=== Exercise description ===
Render the records as a Markdown table with columns Row and Line, starting at the line containing "You are a GUI" and ending at the line containing "point(1146,368)", both included. Number each line, skip blank lines, and leave the pictures out of the answer.

[start Task inputs]

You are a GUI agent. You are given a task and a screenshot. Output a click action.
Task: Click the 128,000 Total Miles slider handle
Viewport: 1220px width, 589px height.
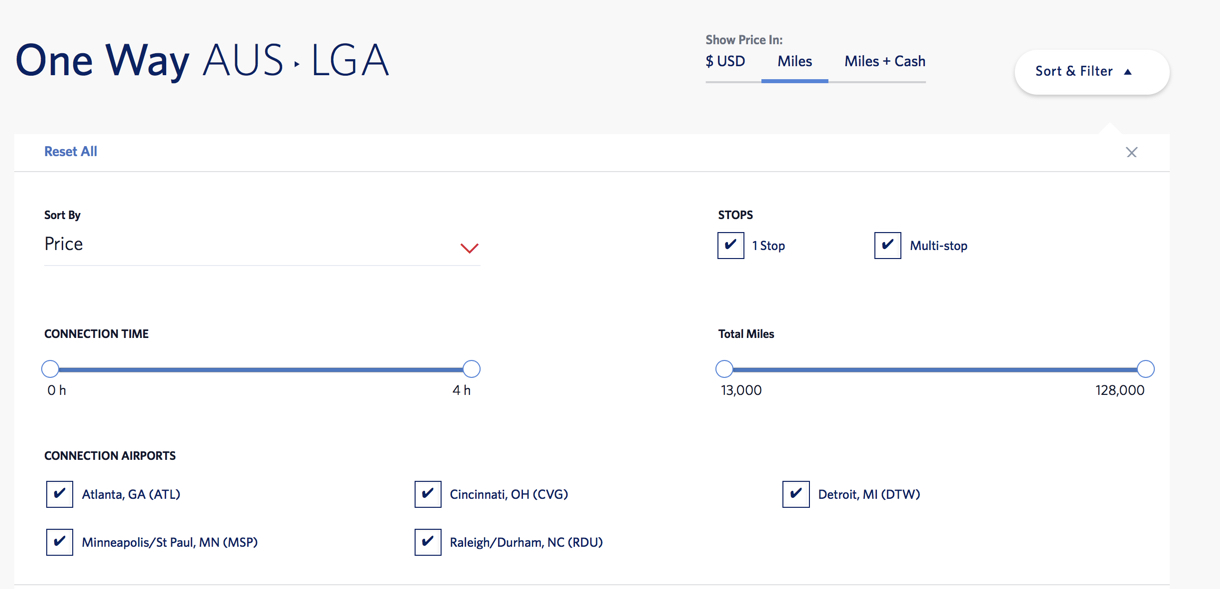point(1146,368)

[end Task inputs]
[start Task inputs]

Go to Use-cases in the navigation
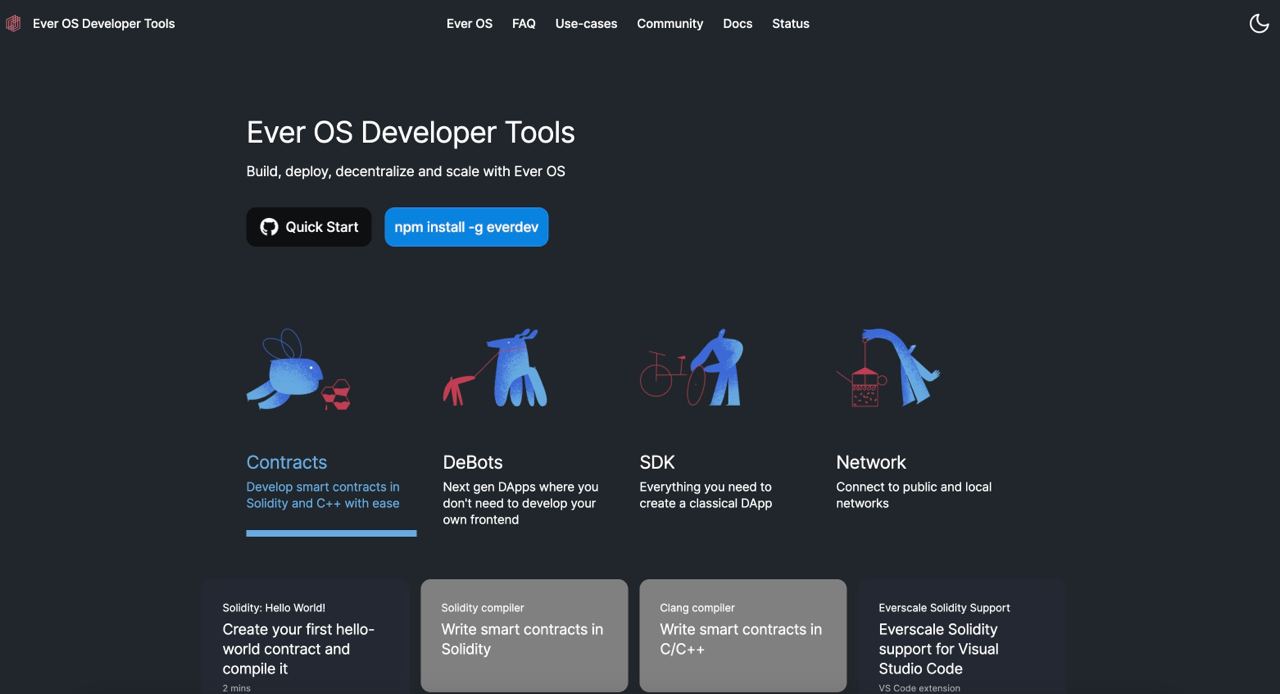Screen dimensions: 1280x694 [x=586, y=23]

[end Task inputs]
[start Task inputs]

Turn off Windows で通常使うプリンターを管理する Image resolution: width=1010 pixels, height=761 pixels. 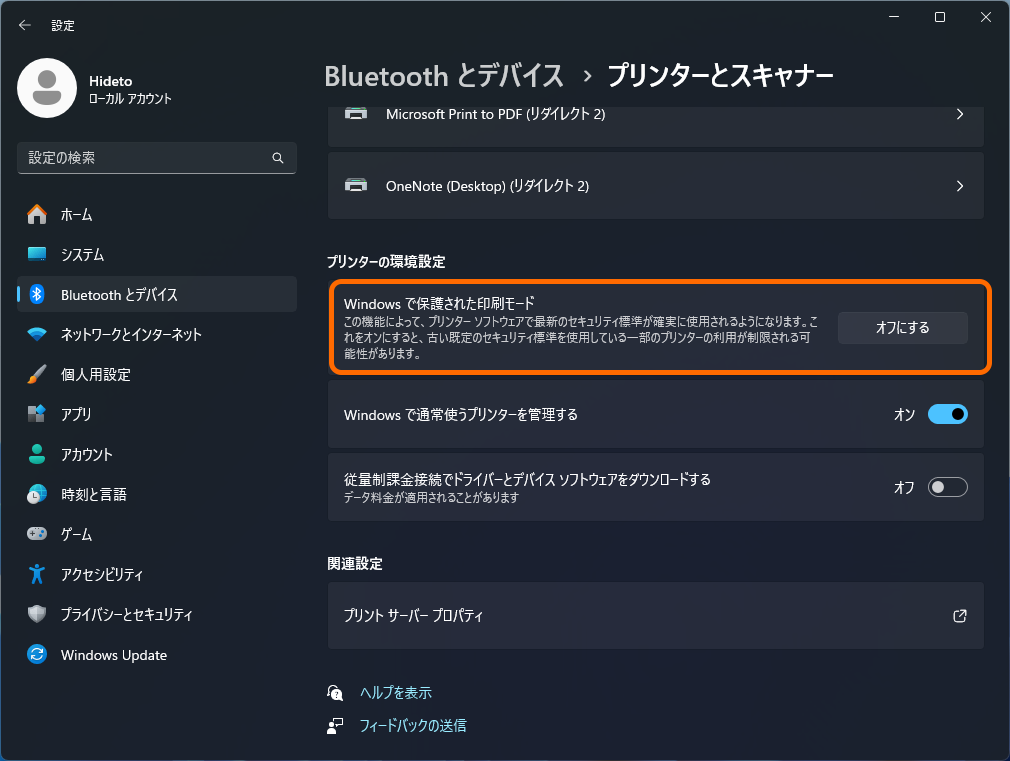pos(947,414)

[end Task inputs]

=== Written solution ===
| Row | Line |
|---|---|
| 1 | You are a GUI agent. You are given a task and a screenshot. Output a click action. |
| 2 | Task: Click the 128,000 Total Miles slider handle |
| 3 | Viewport: 1220px width, 589px height. |
| 4 | point(1146,368) |